No se puede seguir así, o el síndrome de Estocolmo social

Lo que le extraña a Francisco Bohórquez, porque verdaderamente es muy extraño, es que los ciudadanos sigan esperando que los políticos les solucionen sus problemas. / Hoy la sociedad ha caído presa de un fortísimo Síndrome de Estocolmo que la lleva a considerar legítima casi cualquier intervención -o robo vía impuestos- que acometa el Estado / Lo que llama poderosamente la atención de los discursos de Julián Besteiro es su elevado nivel intelectual, tan diferente de lo que hoy acostumbramos a oír y ver en nuestros ¿representantes? políticos. “Y a ellos, ¿quién les castiga?”, artículo de Francisco Bohórquez el miércoles. Ellos, son los políticos. Lo que le extraña a Francisco, porque verdaderamente es muy extraño, es que los ciudadanos sigan esperando que los políticos les solucionen sus problemas. Y, ahorrándome trabajo y tratando de encontrar una buena explicación a lo que Francisco pregunta, reproduzco el artículo que escribí el 5 de julio de 2017 (hace casi cuatro años) con el título, muy explicativo, de “El síndrome de Estocolmo social”:
“A propósito de la polémica desatada por el auge de los populismos conviene recordar que: «El prerrequisito esencial para alcanzar un Estado mínimo es que la sociedad desee alcanzar ese Estado mínimo; no es función de los políticos imponer sus programas de reforma a las convicciones de la población, sino que debe ser la población la que exija y reclame la retirada del Estado» (José Ramón Rallo, en su libro Una revolución liberal para España).

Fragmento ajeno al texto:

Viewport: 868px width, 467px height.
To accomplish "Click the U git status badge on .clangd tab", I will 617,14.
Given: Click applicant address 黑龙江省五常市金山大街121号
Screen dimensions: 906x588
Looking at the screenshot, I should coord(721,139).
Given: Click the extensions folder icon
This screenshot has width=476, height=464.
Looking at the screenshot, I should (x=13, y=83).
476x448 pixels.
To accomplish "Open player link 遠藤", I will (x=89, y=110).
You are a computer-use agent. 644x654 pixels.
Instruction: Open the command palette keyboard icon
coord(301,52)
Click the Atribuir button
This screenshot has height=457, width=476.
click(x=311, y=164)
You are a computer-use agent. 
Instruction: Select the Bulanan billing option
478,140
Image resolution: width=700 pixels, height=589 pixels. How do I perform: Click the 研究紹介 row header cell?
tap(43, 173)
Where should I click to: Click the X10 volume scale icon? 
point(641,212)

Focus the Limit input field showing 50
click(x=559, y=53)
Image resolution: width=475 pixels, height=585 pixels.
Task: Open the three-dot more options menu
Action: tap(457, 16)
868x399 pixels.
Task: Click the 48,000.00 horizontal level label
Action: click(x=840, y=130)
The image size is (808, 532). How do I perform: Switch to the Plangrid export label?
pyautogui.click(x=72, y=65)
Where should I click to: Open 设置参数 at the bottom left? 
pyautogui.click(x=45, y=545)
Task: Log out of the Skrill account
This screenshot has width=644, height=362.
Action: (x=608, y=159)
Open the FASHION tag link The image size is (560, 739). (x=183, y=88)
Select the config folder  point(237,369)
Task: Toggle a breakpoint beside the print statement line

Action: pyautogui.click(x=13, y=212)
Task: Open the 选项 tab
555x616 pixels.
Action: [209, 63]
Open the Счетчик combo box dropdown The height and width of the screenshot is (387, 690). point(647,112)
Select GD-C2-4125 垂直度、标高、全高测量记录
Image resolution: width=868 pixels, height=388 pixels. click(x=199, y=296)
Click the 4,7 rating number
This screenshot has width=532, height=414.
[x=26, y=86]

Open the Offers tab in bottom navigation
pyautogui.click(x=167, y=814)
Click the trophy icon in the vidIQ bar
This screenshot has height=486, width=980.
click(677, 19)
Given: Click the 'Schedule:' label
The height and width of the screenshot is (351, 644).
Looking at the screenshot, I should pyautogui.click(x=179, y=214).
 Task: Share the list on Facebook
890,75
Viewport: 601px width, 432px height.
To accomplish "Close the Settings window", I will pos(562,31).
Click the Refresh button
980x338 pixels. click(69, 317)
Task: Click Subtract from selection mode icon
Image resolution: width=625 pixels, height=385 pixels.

Determinar el catálogo de propiedades privatizables y facilitar la constitución de nuevas empresas en aquellos sectores que estén siendo privatizados. Son esos, dos pasos imprescindibles para pasar de un Estado máximo (como es el caso, el caso extremo, en el que la administración pública copa aproximadamente -ahora ya más- el 80% del PIB y regula, directa o indirectamente, el otro 20%) a un Estado mínimo, que ocupe alrededor del 5% del PIB. Es muy difícil, aunque sería posible y deseable, llegar a ese nivel, a ese 5%, en un país como España, pero, además de ser un objetivo más que deseable, además de ser -vista nuestra actual situación- casi imprescindible, «no lo veremos, no porque no sea factible iniciar de inmediato una gradual transición hacia el Estado mínimo aquí bosquejado, sino porque, a día de hoy, la práctica totalidad de la población no lo aceptaría, bien por ceguera ideológica, bien por intereses oligárquicos». Lo entrecomillado es del mismo libro de José Ramón Rallo, quien añade una muy acertada e inteligente reflexión: «Hoy la sociedad ha caído presa de un fortísimo Síndrome de Estocolmo que la lleva a considerar legítima casi cualquier intervención -o robo via impuestos- que acometa el Estado -que es la organización política basada en la institucionalización y sistematización de la violencia-, cuando lo razonable sería que, por principio, la sociedad considerara ilegítima casi cualquier intervención violenta». El objetivo, el ideal -sin ideales, la vida pierde sentido- debería ser el de «desterrar toda forma de coacción institucionalizada de nuestro sistema de organización social», el ideal es poder vivir en una sociedad libre, ser y sentirnos libres, poder desarrollar nuestras capacidades.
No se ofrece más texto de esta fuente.